Opus 102 : Litz, Debussy, Scriabin
(Evidence) novembre 2017
Connaissez-vous le nombre de touches sur un clavier de piano ? Le clavier du piano moderne est composé majoritairement de 88 touches. Les 52 touches blanches correspondent aux sept notes de la gamme diatonique, et les 36 touches noires aux cinq notes restantes de la gamme chromatique. Il existe quelques exemplaires anecdotiques de pianos contemporains (on ne parlera pas ici des pianos numériques, synthétiseurs...) possédant moins de 88 touches et encore beaucoup de pianos anciens n'en possédant que 85.

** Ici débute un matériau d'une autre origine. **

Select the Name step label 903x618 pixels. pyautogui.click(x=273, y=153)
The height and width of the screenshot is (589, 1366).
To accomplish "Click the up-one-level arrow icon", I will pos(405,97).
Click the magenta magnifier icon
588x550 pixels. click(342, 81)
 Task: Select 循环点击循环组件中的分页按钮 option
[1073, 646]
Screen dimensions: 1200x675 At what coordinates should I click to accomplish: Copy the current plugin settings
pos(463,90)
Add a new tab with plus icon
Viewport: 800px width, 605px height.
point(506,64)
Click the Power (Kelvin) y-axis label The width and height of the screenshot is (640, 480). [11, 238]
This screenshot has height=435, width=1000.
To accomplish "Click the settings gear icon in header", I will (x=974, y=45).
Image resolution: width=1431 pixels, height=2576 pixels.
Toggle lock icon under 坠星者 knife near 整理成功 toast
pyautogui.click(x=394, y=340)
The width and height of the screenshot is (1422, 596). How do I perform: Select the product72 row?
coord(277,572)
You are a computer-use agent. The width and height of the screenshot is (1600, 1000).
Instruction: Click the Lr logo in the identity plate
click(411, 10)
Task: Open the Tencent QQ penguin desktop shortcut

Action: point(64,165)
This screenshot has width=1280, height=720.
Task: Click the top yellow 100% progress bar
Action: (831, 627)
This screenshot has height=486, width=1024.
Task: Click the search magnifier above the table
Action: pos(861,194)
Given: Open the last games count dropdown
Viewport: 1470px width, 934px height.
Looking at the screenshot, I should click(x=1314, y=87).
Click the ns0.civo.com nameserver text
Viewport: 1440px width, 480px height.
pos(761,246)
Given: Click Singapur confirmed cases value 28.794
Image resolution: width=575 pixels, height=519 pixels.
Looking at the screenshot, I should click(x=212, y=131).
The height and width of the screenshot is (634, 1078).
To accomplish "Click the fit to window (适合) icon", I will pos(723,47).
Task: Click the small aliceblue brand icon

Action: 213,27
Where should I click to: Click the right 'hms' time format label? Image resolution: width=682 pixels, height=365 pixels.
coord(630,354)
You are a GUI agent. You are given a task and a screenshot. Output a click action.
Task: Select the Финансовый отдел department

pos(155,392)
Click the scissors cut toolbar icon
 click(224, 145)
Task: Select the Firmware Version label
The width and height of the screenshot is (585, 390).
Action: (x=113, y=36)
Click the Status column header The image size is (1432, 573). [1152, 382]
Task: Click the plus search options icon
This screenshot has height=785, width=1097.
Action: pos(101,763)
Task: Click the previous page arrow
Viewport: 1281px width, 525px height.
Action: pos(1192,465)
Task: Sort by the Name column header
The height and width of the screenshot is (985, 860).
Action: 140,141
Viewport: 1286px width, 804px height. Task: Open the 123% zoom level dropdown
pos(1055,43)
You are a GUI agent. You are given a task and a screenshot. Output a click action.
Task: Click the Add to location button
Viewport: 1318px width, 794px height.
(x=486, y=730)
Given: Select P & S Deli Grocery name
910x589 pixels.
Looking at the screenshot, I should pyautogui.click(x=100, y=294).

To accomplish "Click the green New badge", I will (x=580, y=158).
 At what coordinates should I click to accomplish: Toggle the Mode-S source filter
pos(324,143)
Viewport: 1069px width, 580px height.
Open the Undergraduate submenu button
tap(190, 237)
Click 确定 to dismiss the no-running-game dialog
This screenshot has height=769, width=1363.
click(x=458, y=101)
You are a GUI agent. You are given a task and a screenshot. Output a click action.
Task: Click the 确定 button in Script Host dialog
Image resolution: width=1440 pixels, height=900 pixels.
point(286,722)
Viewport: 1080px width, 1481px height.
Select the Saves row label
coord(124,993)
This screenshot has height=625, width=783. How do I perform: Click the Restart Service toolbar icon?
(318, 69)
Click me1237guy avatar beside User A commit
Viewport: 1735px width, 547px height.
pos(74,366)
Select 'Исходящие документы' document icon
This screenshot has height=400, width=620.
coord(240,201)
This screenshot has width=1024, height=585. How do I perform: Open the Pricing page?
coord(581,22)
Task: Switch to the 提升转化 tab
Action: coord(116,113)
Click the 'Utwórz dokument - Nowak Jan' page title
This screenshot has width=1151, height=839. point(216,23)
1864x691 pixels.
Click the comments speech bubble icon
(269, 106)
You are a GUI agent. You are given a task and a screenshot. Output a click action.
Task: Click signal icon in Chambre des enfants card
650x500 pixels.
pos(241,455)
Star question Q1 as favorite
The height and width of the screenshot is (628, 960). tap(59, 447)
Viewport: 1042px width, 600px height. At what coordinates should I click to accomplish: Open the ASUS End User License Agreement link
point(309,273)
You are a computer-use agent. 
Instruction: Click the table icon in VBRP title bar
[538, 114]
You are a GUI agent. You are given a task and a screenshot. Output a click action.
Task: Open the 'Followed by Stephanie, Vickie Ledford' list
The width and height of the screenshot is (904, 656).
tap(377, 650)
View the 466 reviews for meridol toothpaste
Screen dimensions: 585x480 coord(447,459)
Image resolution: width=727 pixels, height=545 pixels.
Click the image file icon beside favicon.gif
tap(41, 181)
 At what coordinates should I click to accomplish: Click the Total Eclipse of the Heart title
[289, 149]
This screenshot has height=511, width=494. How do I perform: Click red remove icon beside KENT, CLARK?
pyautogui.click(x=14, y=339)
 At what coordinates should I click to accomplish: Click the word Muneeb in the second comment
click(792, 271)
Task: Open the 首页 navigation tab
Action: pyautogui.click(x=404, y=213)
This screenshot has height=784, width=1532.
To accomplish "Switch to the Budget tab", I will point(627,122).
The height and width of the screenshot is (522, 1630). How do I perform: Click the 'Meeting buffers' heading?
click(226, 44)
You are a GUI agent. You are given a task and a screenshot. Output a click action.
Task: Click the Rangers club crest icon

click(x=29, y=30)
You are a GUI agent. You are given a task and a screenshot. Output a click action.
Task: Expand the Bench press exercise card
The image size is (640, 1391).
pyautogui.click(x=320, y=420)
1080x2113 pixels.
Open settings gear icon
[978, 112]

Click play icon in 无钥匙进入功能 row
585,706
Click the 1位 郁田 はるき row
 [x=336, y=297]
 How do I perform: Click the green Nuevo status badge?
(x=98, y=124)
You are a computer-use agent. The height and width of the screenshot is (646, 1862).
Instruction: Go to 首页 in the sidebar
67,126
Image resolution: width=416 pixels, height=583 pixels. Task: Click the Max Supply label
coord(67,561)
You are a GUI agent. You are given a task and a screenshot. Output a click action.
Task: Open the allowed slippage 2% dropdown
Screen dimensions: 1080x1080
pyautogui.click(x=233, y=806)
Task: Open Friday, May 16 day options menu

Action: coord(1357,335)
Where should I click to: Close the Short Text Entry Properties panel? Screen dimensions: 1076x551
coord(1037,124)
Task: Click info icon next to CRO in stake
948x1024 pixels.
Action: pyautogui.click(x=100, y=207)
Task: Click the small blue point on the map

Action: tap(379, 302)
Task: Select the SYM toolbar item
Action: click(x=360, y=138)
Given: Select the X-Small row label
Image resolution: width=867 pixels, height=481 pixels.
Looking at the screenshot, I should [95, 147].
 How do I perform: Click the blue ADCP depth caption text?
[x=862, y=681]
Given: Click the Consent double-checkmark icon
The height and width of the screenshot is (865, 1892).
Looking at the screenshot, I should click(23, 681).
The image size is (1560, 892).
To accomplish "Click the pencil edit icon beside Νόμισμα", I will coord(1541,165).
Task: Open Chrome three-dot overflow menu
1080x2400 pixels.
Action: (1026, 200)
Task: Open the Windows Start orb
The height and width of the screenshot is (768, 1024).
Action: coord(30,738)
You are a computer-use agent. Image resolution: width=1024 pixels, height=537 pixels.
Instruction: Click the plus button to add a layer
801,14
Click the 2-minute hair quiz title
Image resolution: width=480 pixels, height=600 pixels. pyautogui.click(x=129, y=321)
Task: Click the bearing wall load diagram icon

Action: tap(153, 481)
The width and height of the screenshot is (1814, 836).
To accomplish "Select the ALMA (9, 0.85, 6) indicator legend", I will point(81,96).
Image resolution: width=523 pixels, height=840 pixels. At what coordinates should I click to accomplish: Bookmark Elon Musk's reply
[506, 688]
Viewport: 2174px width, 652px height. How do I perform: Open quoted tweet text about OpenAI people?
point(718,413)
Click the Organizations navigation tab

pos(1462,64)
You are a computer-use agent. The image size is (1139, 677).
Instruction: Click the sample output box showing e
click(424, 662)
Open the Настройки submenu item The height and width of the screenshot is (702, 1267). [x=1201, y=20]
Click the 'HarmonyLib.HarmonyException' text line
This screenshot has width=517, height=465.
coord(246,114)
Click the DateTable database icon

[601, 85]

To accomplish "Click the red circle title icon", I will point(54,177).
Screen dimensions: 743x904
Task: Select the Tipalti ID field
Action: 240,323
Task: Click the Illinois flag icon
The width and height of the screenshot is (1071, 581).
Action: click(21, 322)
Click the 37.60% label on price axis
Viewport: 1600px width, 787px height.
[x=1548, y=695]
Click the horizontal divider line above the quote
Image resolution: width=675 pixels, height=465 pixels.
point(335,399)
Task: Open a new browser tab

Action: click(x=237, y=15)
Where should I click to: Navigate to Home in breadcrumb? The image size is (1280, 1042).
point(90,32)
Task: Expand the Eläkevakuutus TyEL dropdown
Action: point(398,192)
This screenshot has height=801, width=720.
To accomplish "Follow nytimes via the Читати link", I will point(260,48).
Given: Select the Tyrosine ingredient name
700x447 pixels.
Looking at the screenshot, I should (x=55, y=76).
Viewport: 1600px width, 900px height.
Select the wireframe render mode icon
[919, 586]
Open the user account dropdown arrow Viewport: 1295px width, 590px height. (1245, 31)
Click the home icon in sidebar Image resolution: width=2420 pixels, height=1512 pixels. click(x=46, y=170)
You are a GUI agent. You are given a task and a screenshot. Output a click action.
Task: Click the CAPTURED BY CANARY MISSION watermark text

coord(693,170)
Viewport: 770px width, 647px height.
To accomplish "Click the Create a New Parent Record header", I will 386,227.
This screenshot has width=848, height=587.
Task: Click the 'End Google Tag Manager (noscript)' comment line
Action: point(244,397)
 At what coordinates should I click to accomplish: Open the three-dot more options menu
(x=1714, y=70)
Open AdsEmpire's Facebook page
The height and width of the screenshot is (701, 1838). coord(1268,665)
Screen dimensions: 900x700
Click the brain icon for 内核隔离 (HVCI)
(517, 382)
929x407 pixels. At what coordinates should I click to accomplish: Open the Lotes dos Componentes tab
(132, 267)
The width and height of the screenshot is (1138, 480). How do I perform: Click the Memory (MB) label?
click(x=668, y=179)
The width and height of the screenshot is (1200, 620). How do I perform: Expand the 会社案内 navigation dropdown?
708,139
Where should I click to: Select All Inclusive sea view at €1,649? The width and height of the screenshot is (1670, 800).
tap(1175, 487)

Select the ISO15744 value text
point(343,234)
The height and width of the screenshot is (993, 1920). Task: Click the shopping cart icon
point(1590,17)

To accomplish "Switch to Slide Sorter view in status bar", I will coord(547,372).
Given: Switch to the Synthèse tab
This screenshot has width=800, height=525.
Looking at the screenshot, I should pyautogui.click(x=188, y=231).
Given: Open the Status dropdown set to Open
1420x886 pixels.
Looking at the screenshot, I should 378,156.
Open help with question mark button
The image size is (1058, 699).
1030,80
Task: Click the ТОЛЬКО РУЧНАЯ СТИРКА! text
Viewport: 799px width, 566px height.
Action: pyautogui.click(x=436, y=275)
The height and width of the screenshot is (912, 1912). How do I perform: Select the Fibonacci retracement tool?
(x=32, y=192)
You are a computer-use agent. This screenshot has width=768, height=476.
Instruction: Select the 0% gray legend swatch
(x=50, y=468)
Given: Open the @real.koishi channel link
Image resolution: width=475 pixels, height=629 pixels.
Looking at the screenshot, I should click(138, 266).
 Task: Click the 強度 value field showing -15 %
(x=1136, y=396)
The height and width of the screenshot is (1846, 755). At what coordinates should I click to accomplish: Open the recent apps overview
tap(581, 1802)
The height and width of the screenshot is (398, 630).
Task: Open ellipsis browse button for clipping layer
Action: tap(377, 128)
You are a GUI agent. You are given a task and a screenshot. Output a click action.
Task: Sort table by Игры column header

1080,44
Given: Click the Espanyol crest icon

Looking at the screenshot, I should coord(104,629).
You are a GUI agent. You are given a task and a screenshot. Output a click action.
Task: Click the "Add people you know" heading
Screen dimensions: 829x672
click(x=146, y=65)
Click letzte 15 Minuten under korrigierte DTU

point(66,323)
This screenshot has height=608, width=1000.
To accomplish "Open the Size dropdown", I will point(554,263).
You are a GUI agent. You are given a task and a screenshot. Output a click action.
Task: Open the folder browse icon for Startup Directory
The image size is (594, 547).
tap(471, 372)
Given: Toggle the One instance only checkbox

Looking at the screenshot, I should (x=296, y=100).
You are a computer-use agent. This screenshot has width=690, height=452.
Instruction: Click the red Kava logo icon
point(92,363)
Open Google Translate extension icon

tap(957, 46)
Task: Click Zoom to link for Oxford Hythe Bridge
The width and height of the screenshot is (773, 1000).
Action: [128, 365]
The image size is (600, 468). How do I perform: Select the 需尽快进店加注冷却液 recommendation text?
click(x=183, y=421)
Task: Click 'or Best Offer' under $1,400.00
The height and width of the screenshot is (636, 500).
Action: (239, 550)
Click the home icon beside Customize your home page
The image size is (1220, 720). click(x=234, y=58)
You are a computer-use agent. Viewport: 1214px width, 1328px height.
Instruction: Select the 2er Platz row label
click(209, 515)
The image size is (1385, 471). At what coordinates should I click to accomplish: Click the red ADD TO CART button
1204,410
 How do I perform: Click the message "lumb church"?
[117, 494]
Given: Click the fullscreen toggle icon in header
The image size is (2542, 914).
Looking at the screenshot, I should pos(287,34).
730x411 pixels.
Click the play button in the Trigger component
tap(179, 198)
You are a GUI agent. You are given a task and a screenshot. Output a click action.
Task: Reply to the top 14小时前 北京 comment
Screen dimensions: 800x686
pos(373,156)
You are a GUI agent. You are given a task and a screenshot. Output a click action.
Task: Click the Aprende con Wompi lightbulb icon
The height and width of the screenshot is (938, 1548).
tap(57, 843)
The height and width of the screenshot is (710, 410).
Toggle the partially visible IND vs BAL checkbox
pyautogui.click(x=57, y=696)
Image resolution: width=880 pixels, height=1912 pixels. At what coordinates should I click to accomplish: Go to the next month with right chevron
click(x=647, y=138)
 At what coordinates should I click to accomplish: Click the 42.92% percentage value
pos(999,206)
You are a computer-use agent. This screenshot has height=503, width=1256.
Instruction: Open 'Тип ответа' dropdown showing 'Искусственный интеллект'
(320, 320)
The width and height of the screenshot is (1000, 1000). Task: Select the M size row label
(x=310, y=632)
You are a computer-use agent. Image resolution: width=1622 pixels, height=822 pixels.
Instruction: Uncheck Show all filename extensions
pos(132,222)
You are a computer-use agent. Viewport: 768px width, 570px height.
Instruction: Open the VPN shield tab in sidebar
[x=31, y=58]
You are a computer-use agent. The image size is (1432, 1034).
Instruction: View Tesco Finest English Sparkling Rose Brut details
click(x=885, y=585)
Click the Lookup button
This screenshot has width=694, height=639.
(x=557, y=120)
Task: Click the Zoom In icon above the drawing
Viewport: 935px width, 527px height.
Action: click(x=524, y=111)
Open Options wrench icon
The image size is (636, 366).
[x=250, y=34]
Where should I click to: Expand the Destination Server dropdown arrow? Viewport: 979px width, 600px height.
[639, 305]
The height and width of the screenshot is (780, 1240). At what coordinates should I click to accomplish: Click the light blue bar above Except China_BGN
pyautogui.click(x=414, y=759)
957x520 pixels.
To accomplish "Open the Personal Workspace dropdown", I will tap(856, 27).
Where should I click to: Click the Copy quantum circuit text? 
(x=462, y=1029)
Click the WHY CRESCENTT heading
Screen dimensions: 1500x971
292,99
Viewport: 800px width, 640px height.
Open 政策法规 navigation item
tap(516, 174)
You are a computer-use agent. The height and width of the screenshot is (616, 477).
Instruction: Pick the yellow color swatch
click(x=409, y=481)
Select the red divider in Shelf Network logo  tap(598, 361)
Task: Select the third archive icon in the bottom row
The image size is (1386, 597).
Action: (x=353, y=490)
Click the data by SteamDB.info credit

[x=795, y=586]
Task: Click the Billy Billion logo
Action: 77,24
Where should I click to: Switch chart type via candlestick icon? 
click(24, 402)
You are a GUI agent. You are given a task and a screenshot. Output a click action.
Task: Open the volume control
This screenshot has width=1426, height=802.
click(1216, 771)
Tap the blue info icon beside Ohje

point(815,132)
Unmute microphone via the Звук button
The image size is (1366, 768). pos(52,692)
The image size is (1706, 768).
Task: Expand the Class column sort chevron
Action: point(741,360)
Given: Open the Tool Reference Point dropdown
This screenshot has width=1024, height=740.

Le Bösendorfer modèle 290, dit "Impérial" comporte 97 touches au lieu des 88 présentes sur les pianos de concert normaux. Ce clavier plus large comportant huit octaves complètes (C0 à C8) construit à la demande de Busoni est le seul à permettre d’interpréter fidèlement certaines œuvres de Ravel ("Jeux d’eau", "Une barque sur l’océan"...), Debussy ou Bartók (deuxième concerto pour piano).
Cette envie de dépasser les limites du clavier dans le grave comme dans l’aigu, compromis entre le compositeur et les moyens organologiques de son époque, ne date pas d’hier. Elle est déjà présente chez Mozart, chez Beethoven, Scriabin ou Chopin mais les compositeurs ont toujours eu en tête que l’œuvre pour être exécutée doit rester jouable sur les pianos.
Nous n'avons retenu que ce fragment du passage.